By Tony Farkas
Sometimes my need to rummage through the cut-rate news bins leaves me with a deep sadness, mostly because it reaffirms my belief that the ship of liberty done sailed.
I constantly find that there is nothing in our lives — birth to death — that doesn’t have the unmistakable touch of control by people who should be representing us.
For instance, I recently read about a government agency I didn’t even know existed is being sued by Atlantic herring fisheries because the regulations it put out smacked of Soviet-era Russia, or at least life aboard the Red October.
The National Marine Fisheries Service, which apparently exists to tell fishermen what and how much they can catch in coastal waters, also requires that fishing vessels pay for NMFS apparatchiks to be onboard to enforce regulations, sort of like a Soviet political officer onboard Russian vessels (hence the Red October reference).
At play here is the ability of non-elected officials to create regulations and then enforce them, all without any laws passed by government as a basis, which when you think about it, exists everywhere and pretty much at every level of government.

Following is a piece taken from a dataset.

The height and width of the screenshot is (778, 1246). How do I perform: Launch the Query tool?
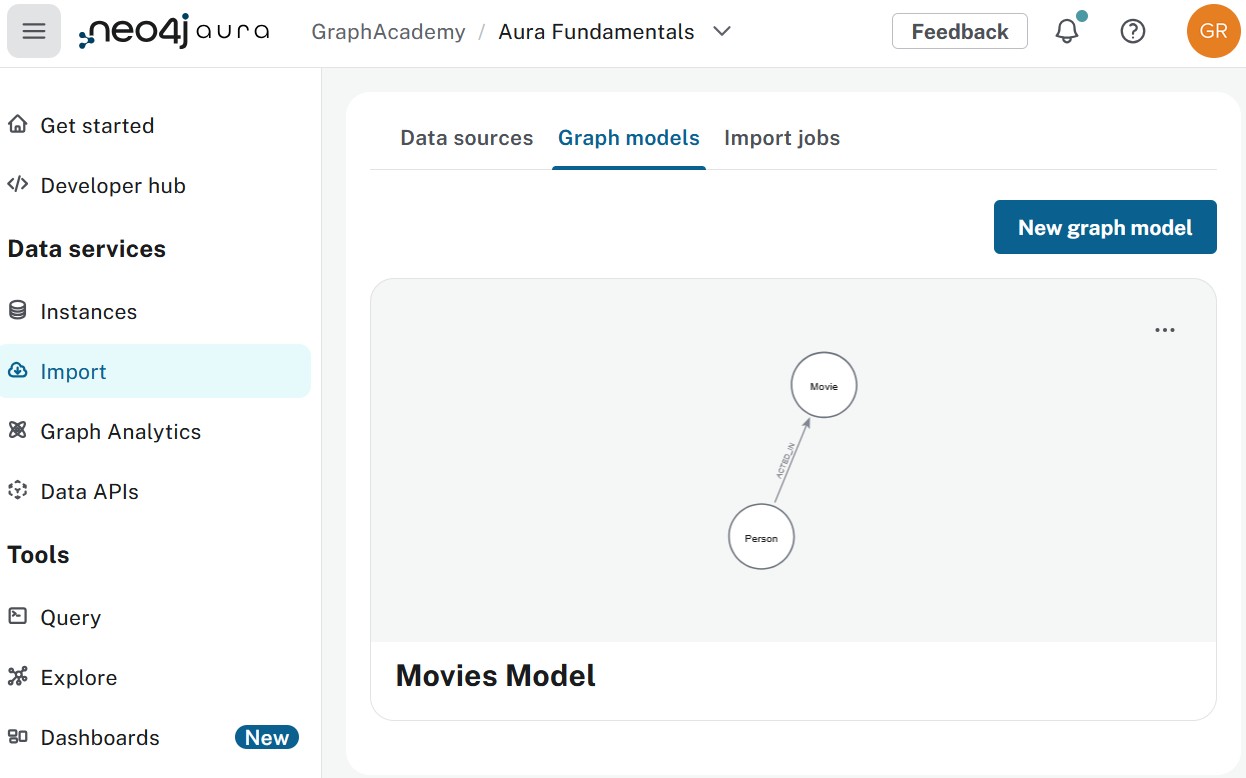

The rights enshrined in the Constitution — life, liberty, pursuit of happiness — have all been co-opted by people representing their own beliefs and half-baked theories instead of their constituents. Federal and state agencies change the rules to suit their needs, and cities and counties dictate what property owners can do on their property (while exacting a price simply for owning said property).
In case you missed it, the feds hate your ceiling fans (mandatory in East Texas, I’m sure) and will require very strict energy conservation measures, which will cost millions and will probably mean the death to small manufacturing firms.
Soon your dishwasher will be replaced, your water heater and stove will be replaced, your air conditioning will be deemed evil and replaced, your refrigerator will be replaced, and everything anyone uses ever will come with warning and limitations because our fearless leaders want to keep us safe whether we like it or need it or not.
I’ve heard those arguments, that the regulations are necessary because the government must protect the fish in the sea from overfishing; Mother Nature needs to be protected from the ravages of evil people, evil cows and evil coal- and oil-burning devices; and consumers must be warned of the dangers of buying things they want, cause bad things could happen.
There are certain dangers, I agree, that need solid oversight, like keeping people from swan diving into active volcanoes or creating their own nuclear power plant in their backyard, but all of this tends to fall into what I call the Pinky Toe Theory: once the nanny state dips its pinky toe into the regulation pool, it’s a short stampede from there into a cannonball of rules.
(As an aside, those self-same regulators find way to circumvent those very rules, since only the serfs and peasants require watching.)
There is a lot of back-and-forth about this year’s election is crucial because our democracy is at stake and that if the Republicans have their way, we’ll all be back in indentured servitude.
My point is that’s already happened, and all that’s left is two parties fighting over the scraps of freedom that are left. Keep that in mind in the ballot box.